### [Exercise aim]
Starting at the line that contains "The image size", write out each line through the end of the data below, exactly as it stands. Skip any pictures.

### [Records shown]
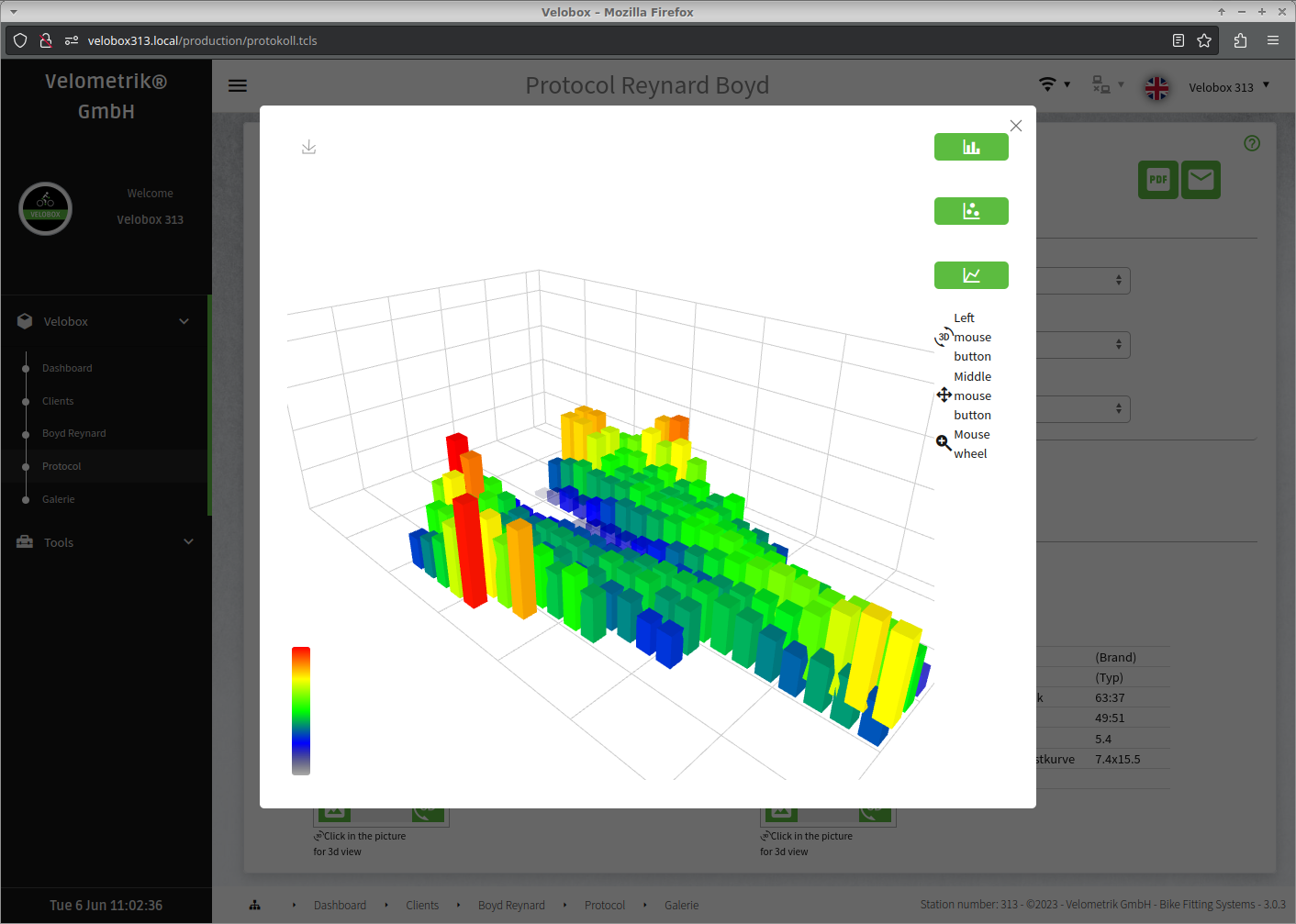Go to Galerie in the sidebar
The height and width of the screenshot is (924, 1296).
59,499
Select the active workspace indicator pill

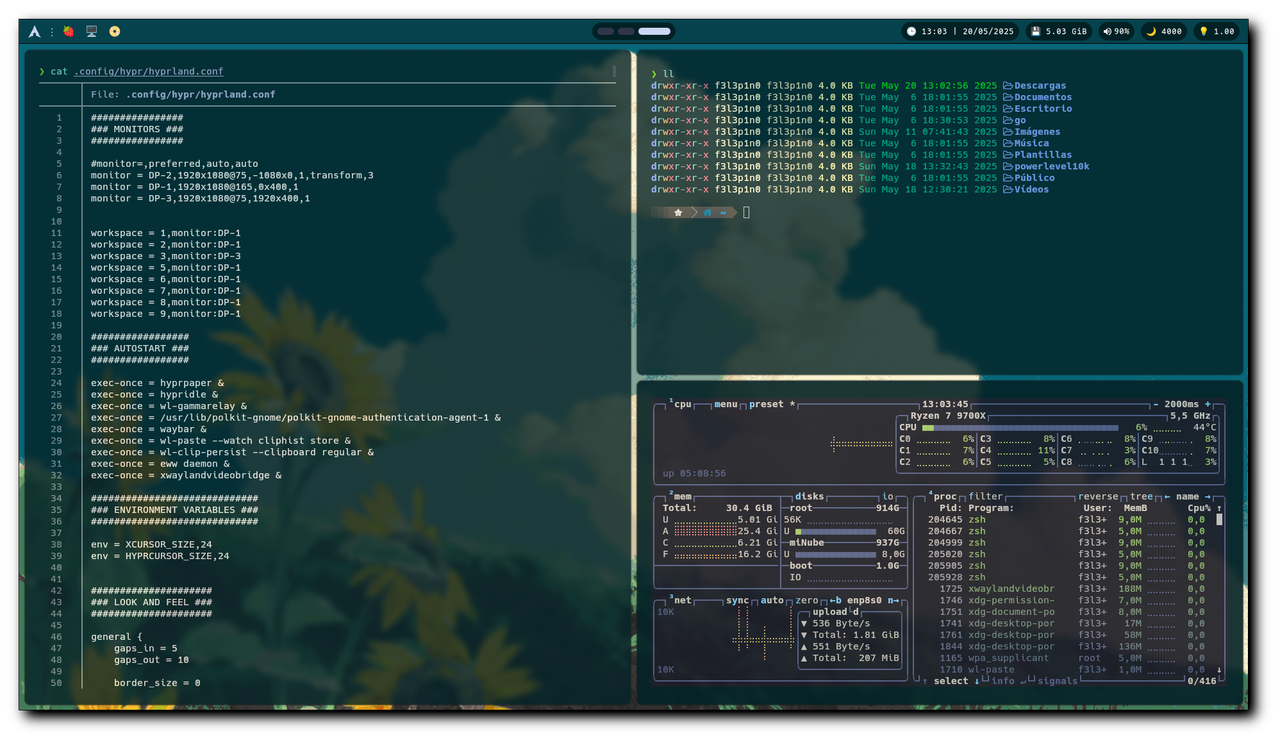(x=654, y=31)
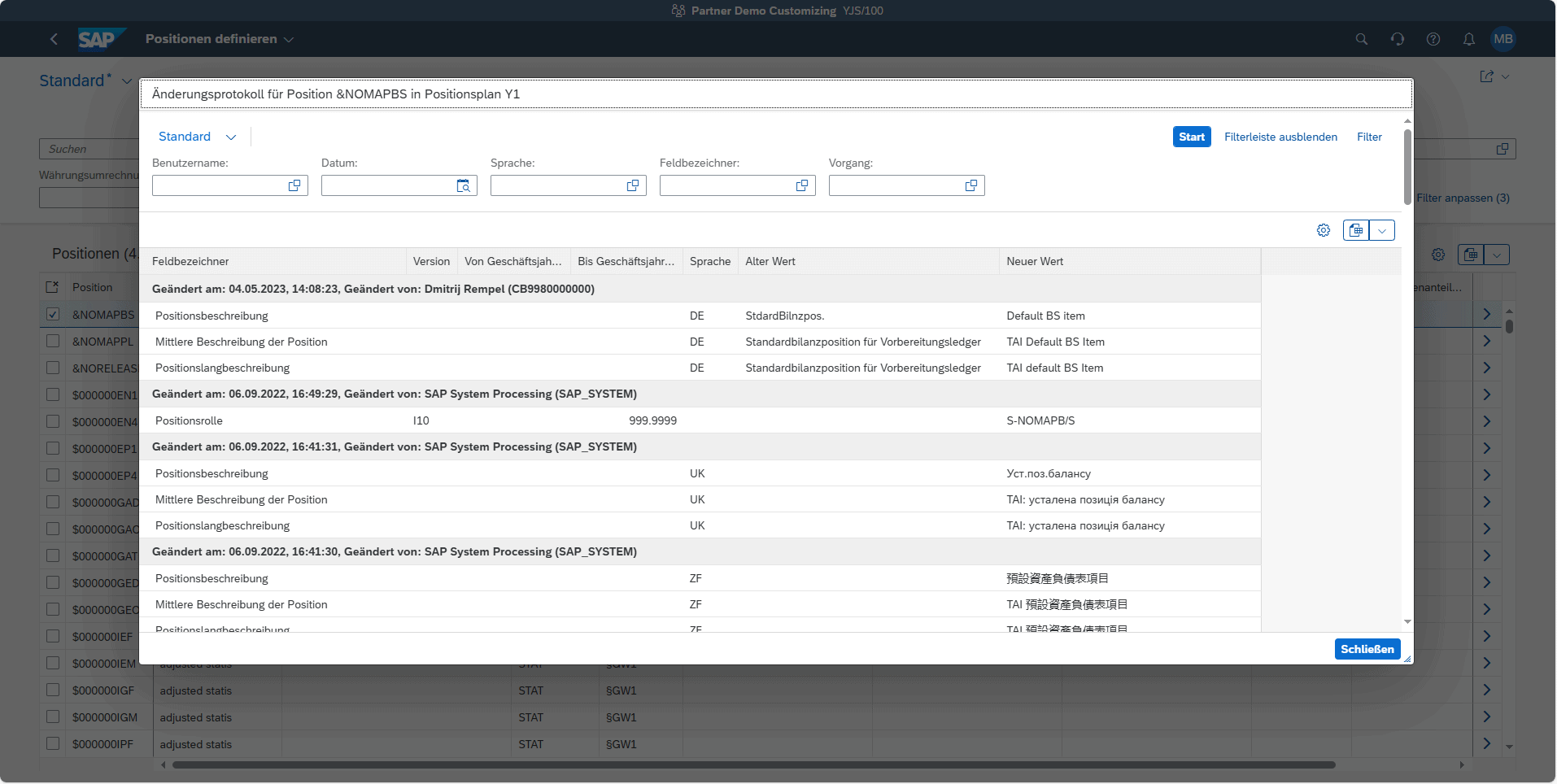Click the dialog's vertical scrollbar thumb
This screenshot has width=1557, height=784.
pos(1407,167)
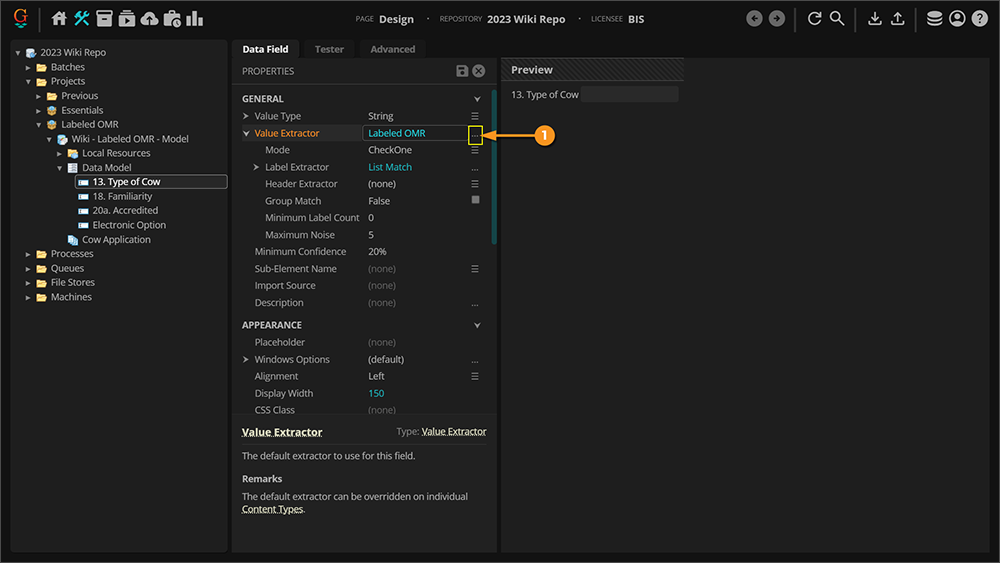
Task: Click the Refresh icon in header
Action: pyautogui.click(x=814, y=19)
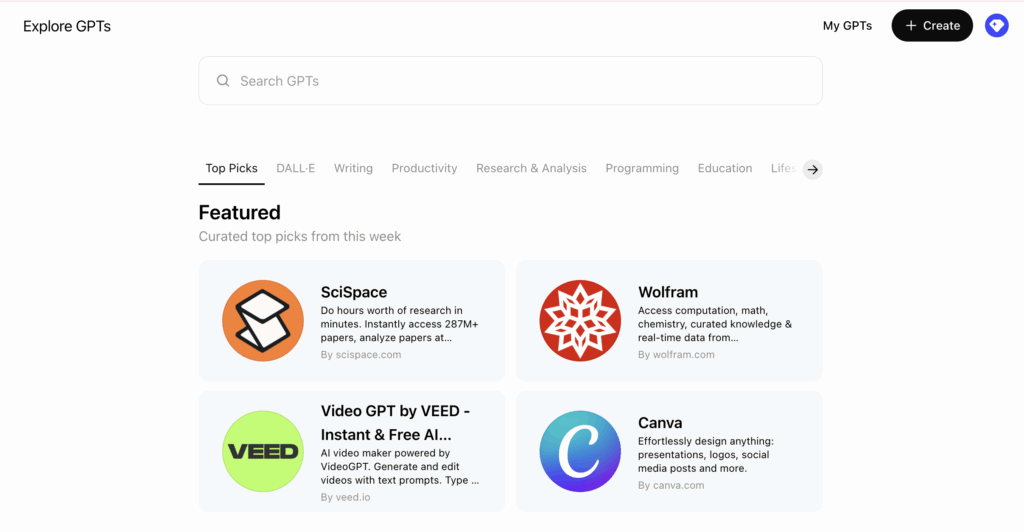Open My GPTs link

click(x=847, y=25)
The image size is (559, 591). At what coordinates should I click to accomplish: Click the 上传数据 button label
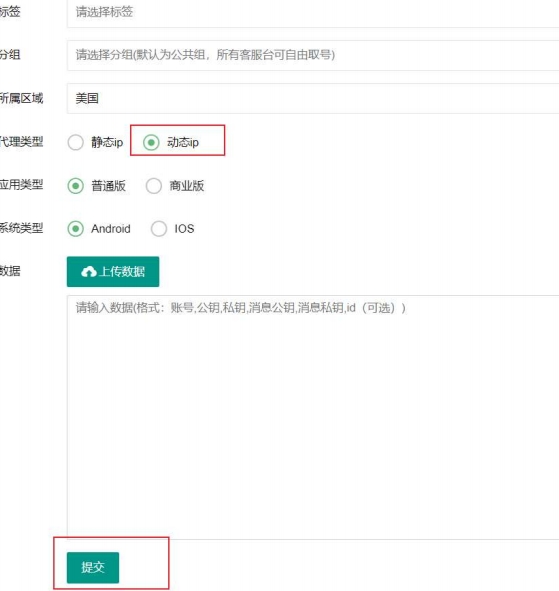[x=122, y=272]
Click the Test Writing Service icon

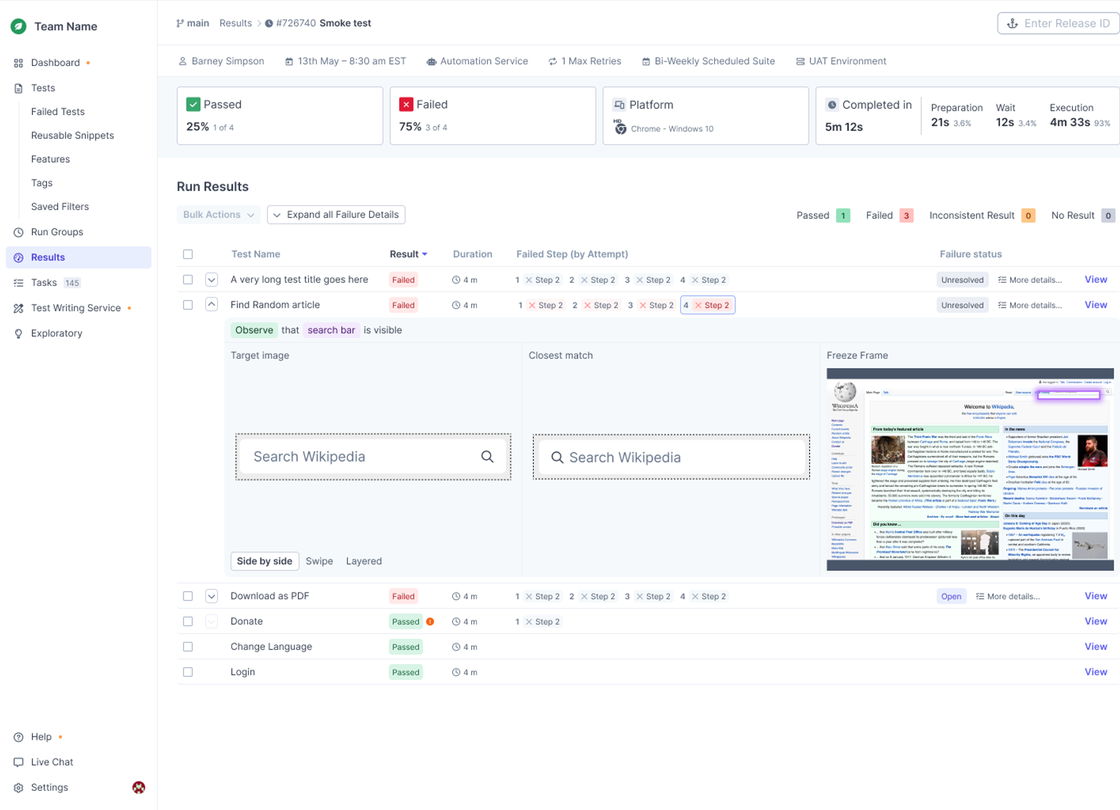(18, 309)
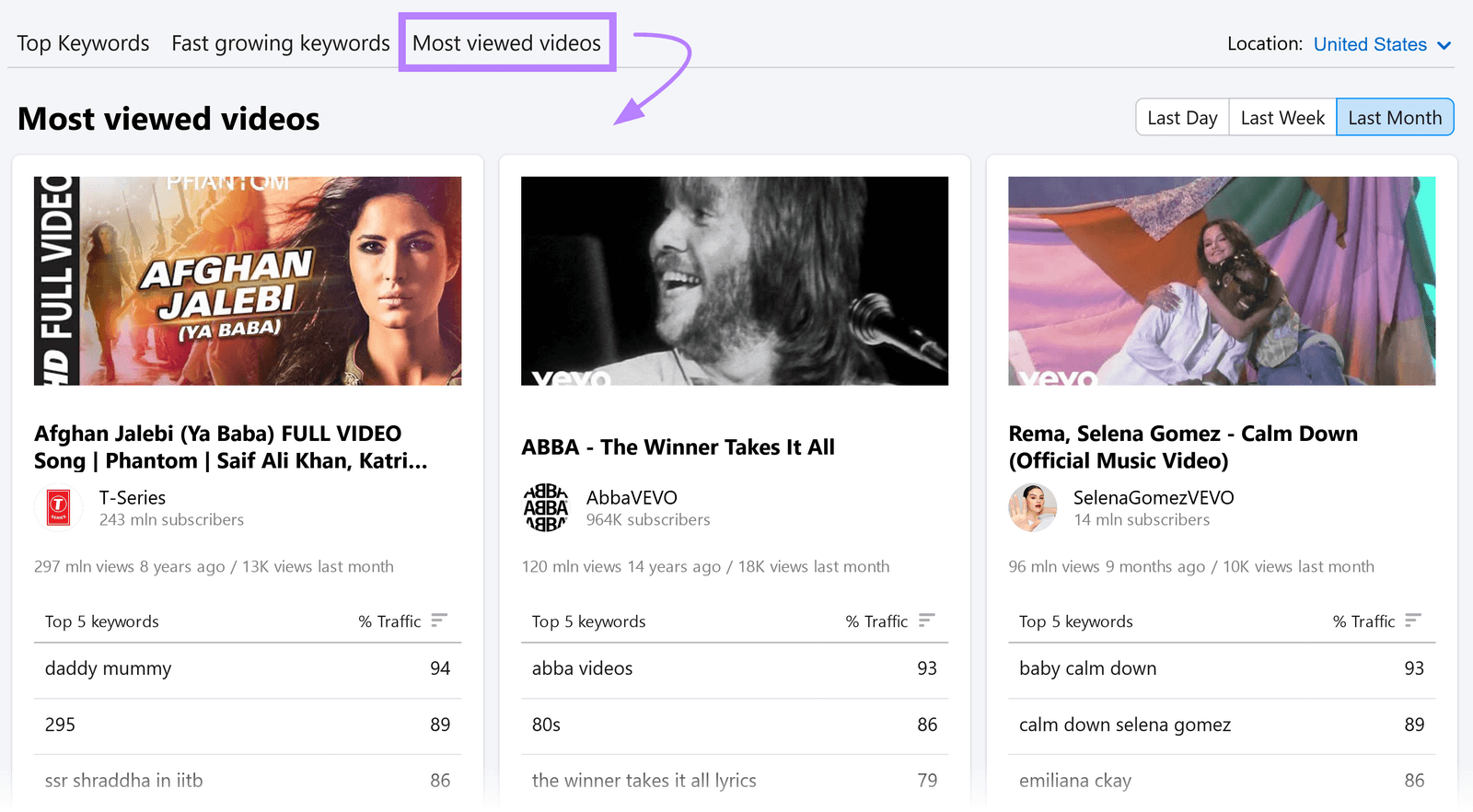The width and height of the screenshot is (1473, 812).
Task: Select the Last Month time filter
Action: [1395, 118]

### [Result of this exercise]
The image size is (559, 591). At what coordinates should I click to accomplish: Click the 上传数据 button label
[x=122, y=272]
Click the Test Writing Service icon

(18, 309)
The width and height of the screenshot is (1473, 812).
Task: Select the Last Month time filter
Action: [1395, 118]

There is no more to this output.